3. Increased focus on pharmacy benefit managers

Federal policymakers have been recently focused on pharmacy benefit managers (PBMs). Last year, the Federal Trade Commission sued ExpressScripts (ESI), Optum and Caremark over their practices. A potential settlement with ESI would require increased transparency to health plans, as well as access to TrumpRx drug pricing. 

In early February, Congress passed — and President Trump signed — the Consolidated Appropriations Act, which included extensive reforms on PBMs. These reforms require PBMs to pass their drug savings fully to health plans, as well as provide extensive data. 

4. Medicare Advantage at an inflection point

Medicare Advantage has now become the source of coverage for a slight majority of Medicare beneficiaries. More than half of all people with Medicare Part A and Part B (54% or 34.1 million in 2025) are enrolled in a Medicare Advantage plan, while 46% (28.7 million) remain in traditional Medicare. However, in recent years, payments to Medicare Advantage plans have not kept pace with increases in costs and utilization. Rate notices for calendar year (CY) 2024 and CY 2025 effectively reduced payments to plans by 1.12% and -0.16%, respectively. Meanwhile, overall Medicare spending increased 7.8% from 2023 to 2024 while per enrollee Medicare expenditures increased 5.4%. 

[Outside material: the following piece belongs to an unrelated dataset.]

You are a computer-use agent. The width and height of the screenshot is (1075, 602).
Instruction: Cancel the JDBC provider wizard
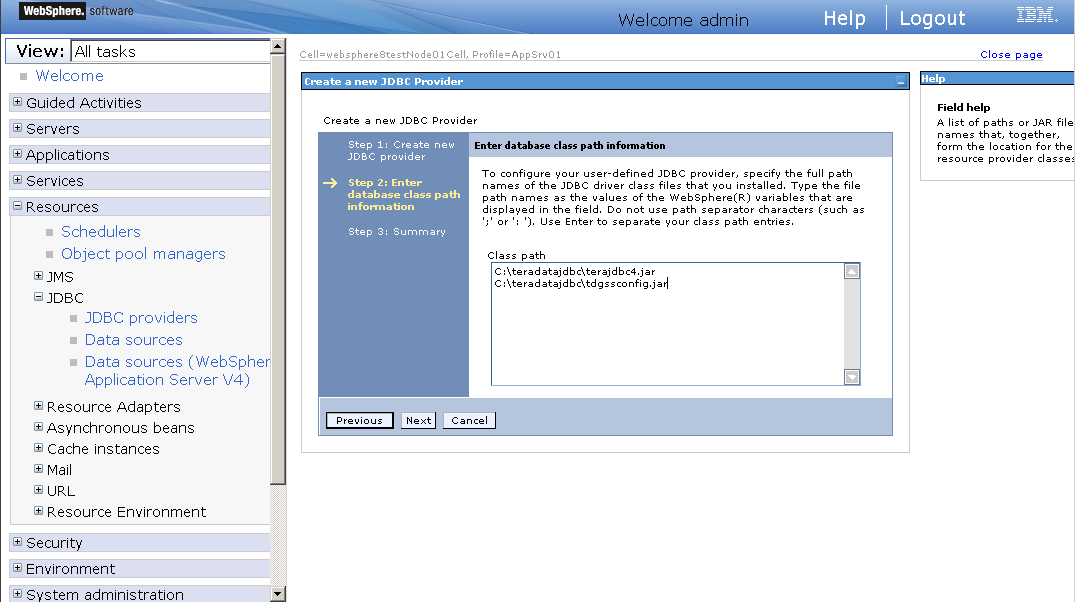tap(468, 420)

This disconnect is threatening the sustainability of critical benefits on which Medicare Advantage beneficiaries depend, such as dental, vision and transportation. These are especially important to Medicare Advantage enrollees as they are 1.5 times more likely than those enrolling in traditional fee for service Medicare to have costly and prevalent chronic conditions. Medicare Advantage enrollees also are 76% more likely to have five or more chronic conditions. 

It is critical that all health care stakeholders — including policymakers, plans and providers — collaborate to ensure a financially sustainable future for Medicare Advantage that preserves the coverage so important to the growing senior population in the United States.

5. Managing the next phase of digital health innovation

Digital tools have become a central part of how people receive care, and federal policy is beginning to catch up. For data sharing and interoperability, regulators have already put firm rules in place: HHS finalized the Trusted Exchange Framework and Common Agreement (TEFCA) in late 2024, establishing nationwide standards for how health information must be exchanged, governed and protected. These requirements took effect in early 2025 and continue rolling out in 2026, giving patients, providers and health plans clearer expectations around secure and consistent data flow across the health system. 

At the same time, the FDA has taken steps to clarify expectations for artificial intelligence in health care, issuing draft guidance in January 2025 that outlines how AI-enabled medical devices should be designed, monitored, updated and evaluated for safety. While not yet final, the draft provides an important roadmap for developers and signals the direction future regulation is likely to take. In 2026, these efforts mark a shift toward greater clarity and accountability, helping ensure new technologies support care without compromising safety or trust.